We reverse and remand.
Aurelius Allen was incarcerated in the Lake County Jail on February 16, 1984, awaiting trial. Jail personnel, acting pursuant to what turned out to be an erroneous order, transferred Allen to the Westville Correctional Center. When the error was discovered and Allen was returned to the Lake County Jail, he was told by Jail personnel that all his personal property (including some gold jewelry) had been thrown away.

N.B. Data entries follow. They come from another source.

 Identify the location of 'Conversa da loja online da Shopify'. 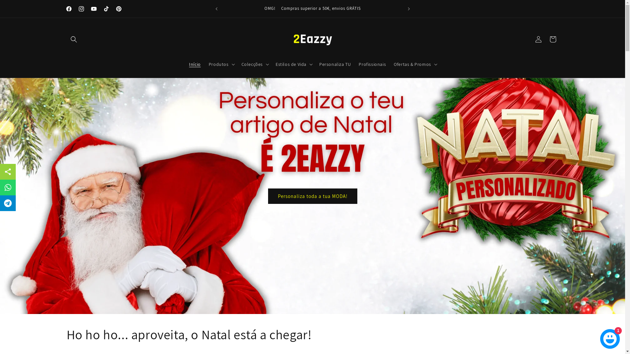
(609, 338).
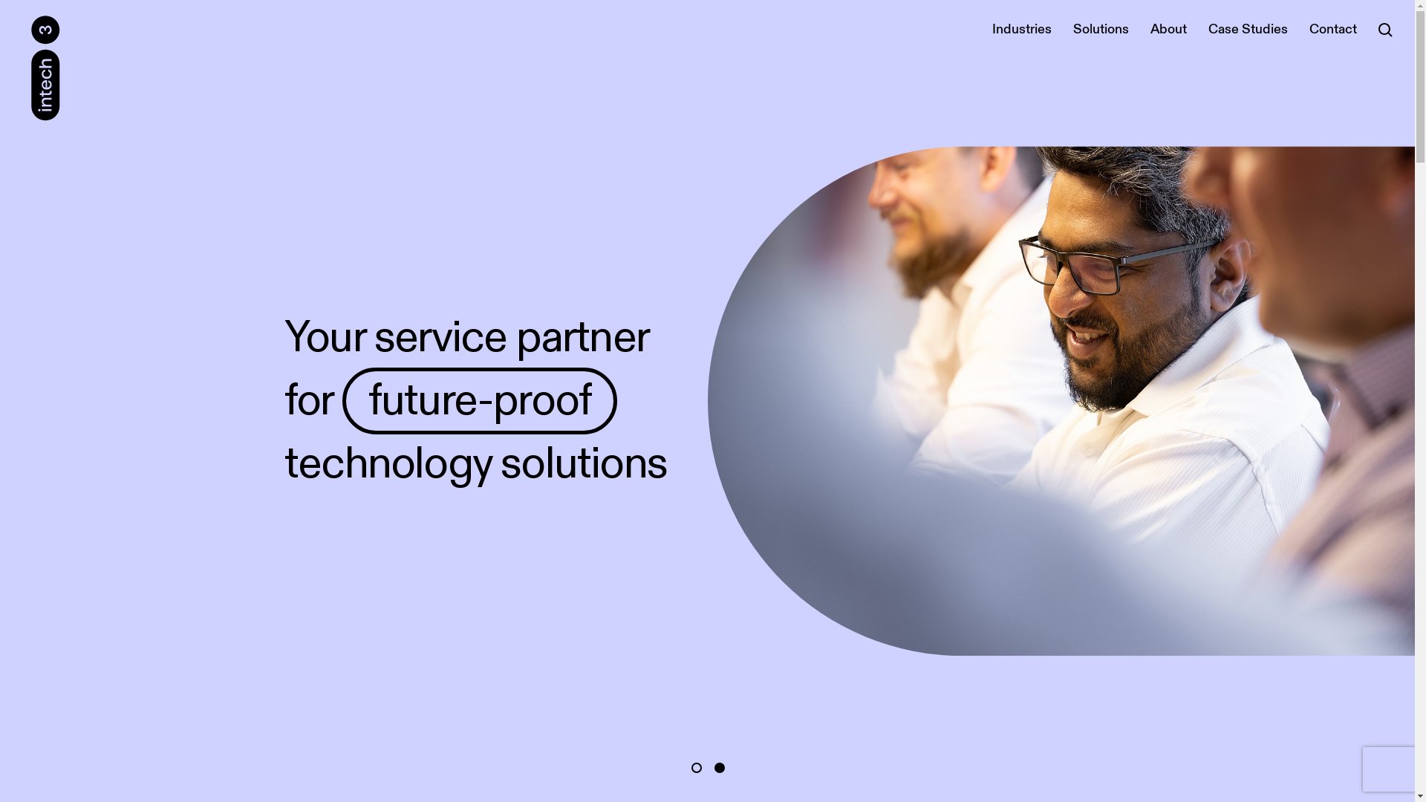 The height and width of the screenshot is (802, 1426). I want to click on 'About', so click(1168, 29).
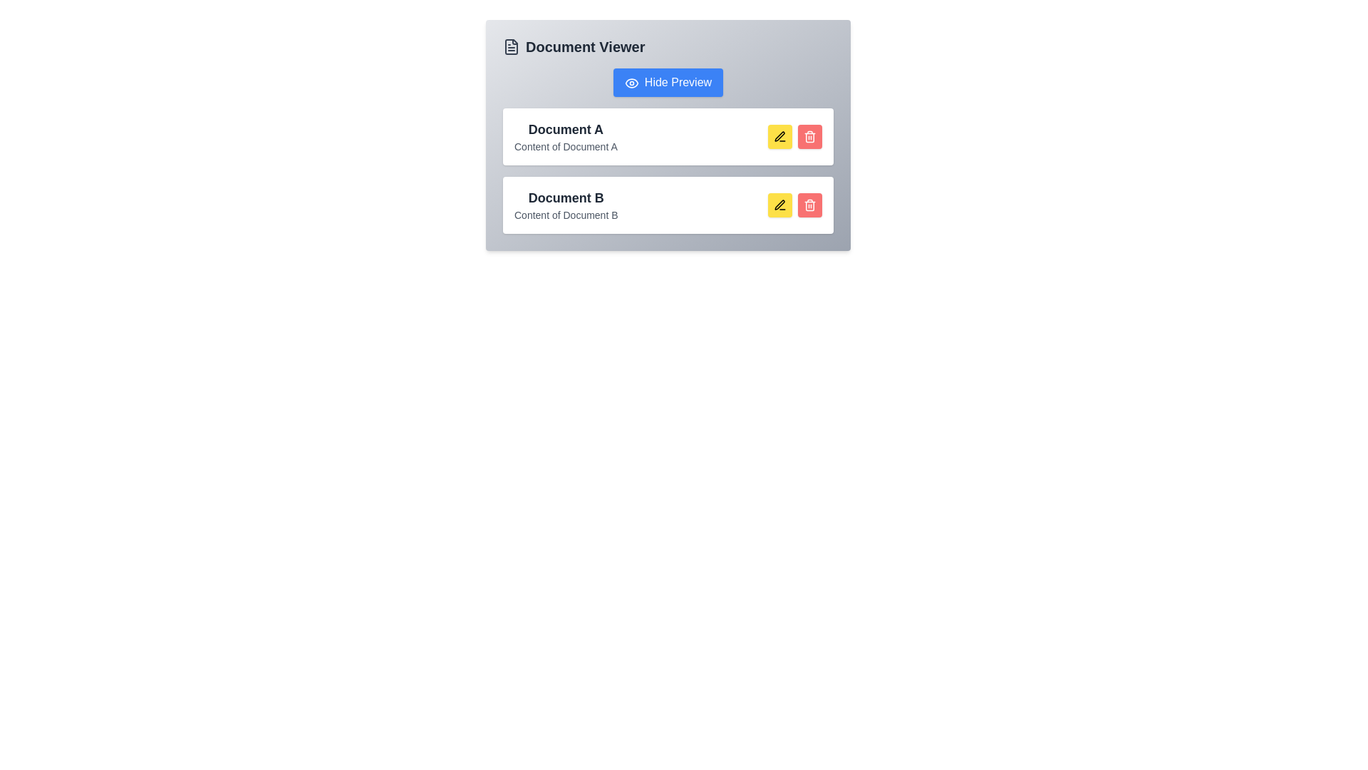  Describe the element at coordinates (585, 46) in the screenshot. I see `the header Text label that serves as the title for the document viewer interface, located centrally and horizontally aligned with an icon on its left` at that location.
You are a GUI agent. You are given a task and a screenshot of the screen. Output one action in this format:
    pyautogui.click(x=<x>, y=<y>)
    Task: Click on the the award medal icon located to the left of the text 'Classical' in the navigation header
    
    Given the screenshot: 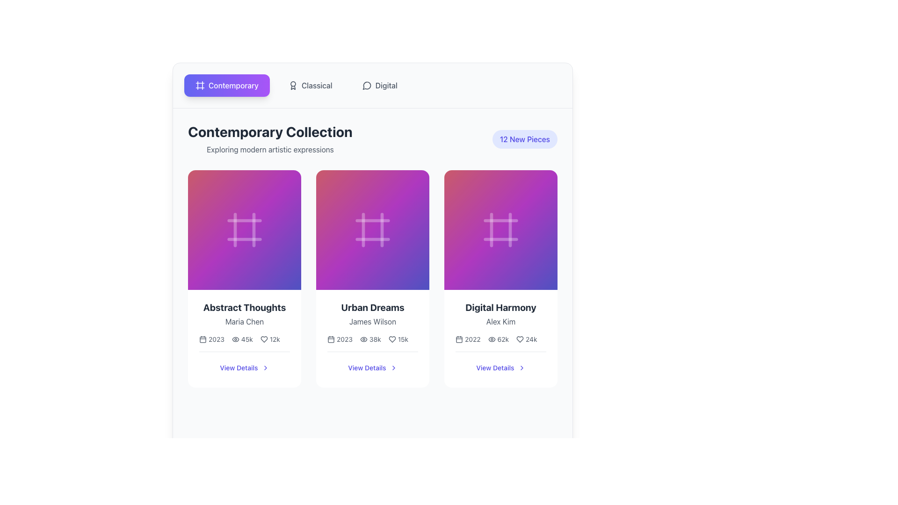 What is the action you would take?
    pyautogui.click(x=292, y=85)
    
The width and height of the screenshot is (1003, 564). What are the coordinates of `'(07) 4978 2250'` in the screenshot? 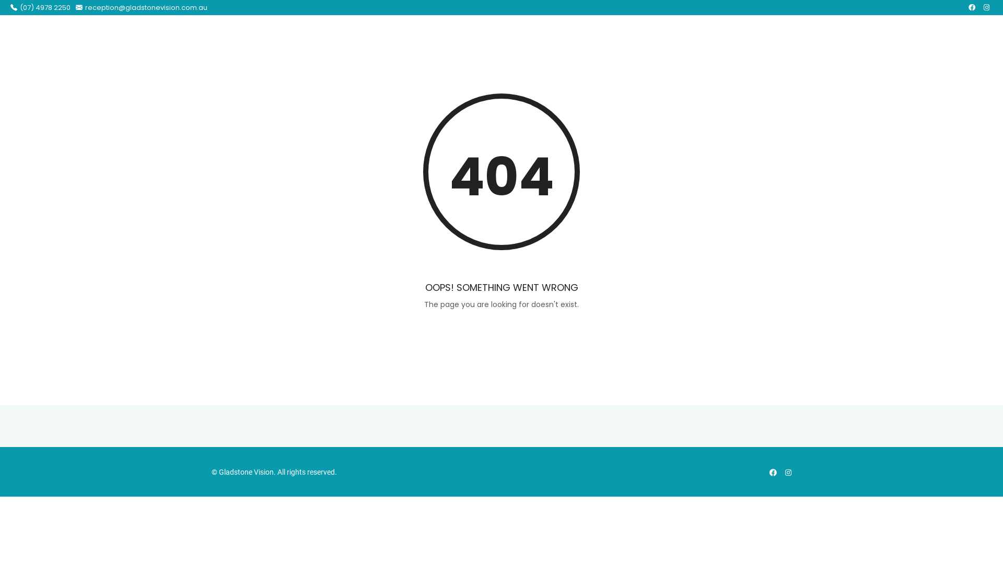 It's located at (40, 7).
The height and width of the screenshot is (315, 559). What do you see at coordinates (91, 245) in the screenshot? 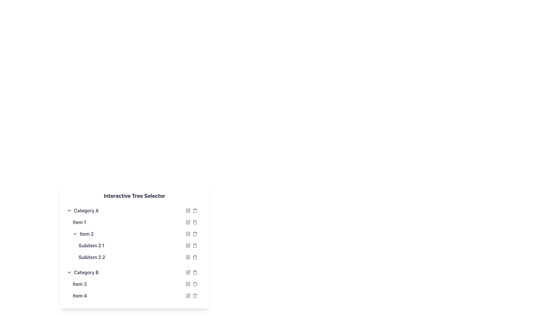
I see `the text-based list item labeled 'Subitem 2.1' which is the first subitem under 'Item 2' in the 'Interactive Tree Selector'` at bounding box center [91, 245].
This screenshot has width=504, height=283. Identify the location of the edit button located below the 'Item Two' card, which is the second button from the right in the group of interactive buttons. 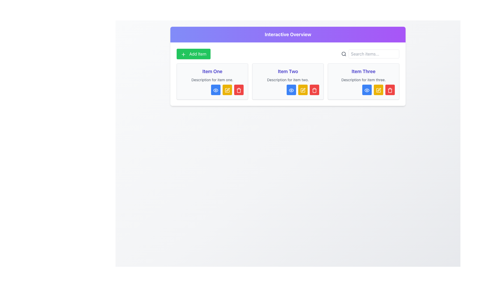
(303, 90).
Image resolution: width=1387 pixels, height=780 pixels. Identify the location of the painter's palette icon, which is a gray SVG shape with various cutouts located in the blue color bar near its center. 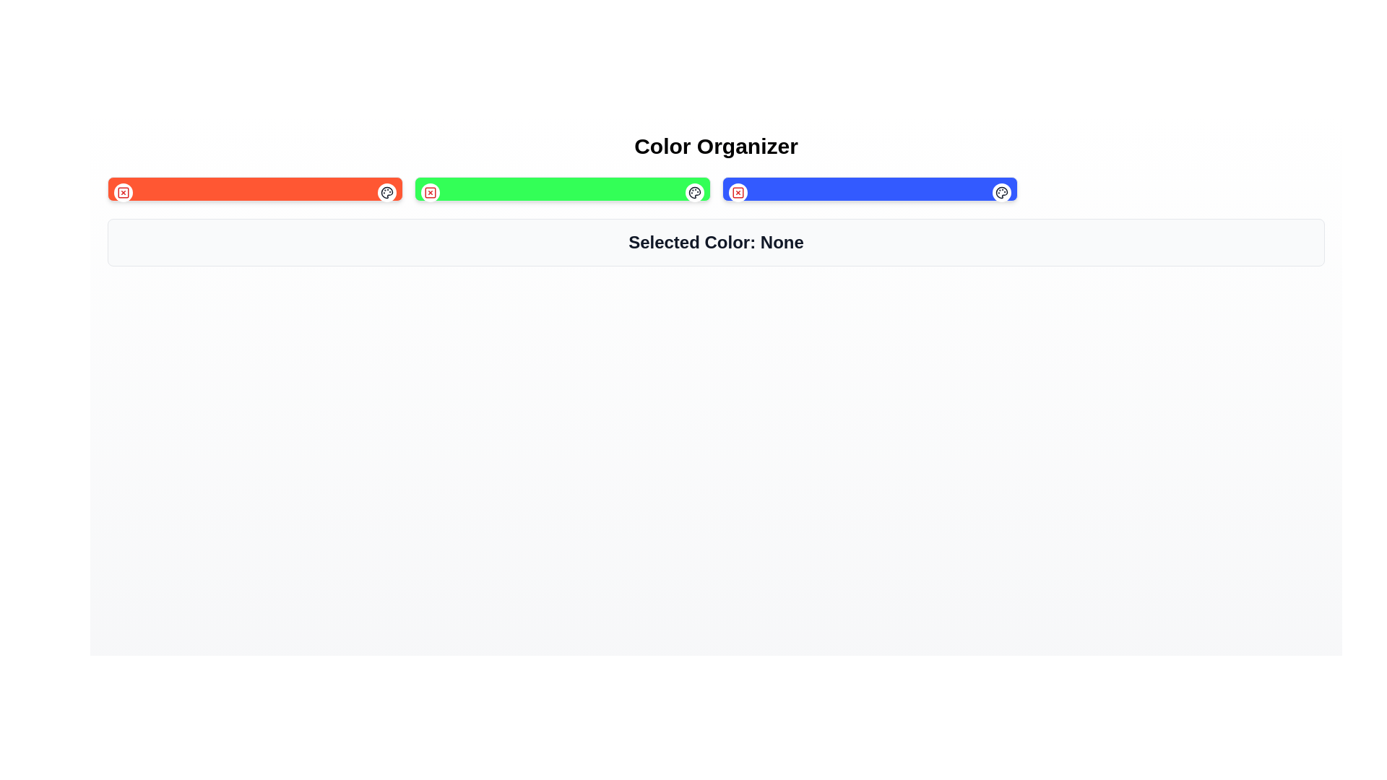
(1000, 191).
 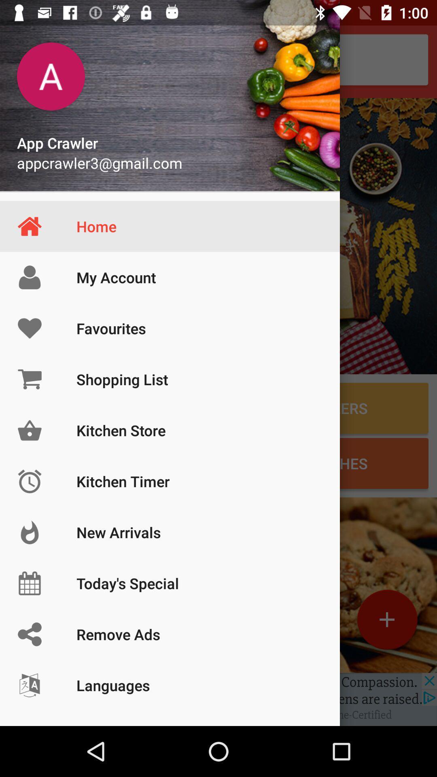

On February 16, that same day, Jail officials investigated and prepared a report concerning the loss. The report set forth the facts in detail, including the time, date, and place of the incident, how the loss occurred, and the names of all persons involved (including the inmate-trustee who mistakenly threw away the property, an investigating officer, and the shift commander). The report also listed the address of the Lake County Jail, which was then Allen's address. The report noted that the shift commander called the company that had picked up the Jail's trash and was told that it would be impossible to retrieve the property. Attached to the report was a list of items Allen claimed were missing.
*414 Allen alleges he was informed by a Lieutenant Miller, an agent for the Lake County Jail, that Allen would be reimbursed for his loss after a report was made to the Jail's insurance company. Allen specifically alleges that Lieutenant Miller promised Allen, in the presence of Allen's family and friends, that he "would see to it that [Allen] received his money for the loss of his property." Allen says he "took the defendant's agent for his word and proceeded to wait for the agent to fulfill his promise."
In the next few months, Allen inquired about the status of his claim by writing several letters to Lieutenant Miller. Lieutenant Miller never responded.
On January 24, 1985, approximately eleven months after his property was lost, Allen sent copies of his Indiana Tort Claims Act notice by certified mail to the Sheriff of the Lake County Jail, Lieutenant Miller of the Lake County Jail, and Mark Psimos, Assistant State's Attorney for Lake County. Then, on April 16, 1985, Allen filed a Notice of Claim against the Jail in Lake County Court.
The Jail moved for summary judgment, arguing that Allen failed to comply with the notice provisions of the ITCA. Allen asserted that summary judgment was improper for two reasons. First, he argued that he substantially complied with the ITCA. Second, he argued that the Jail was estopped, by the investigation, statements, and promises of its agents, to assert Allen's non-compliance with the notice requirements.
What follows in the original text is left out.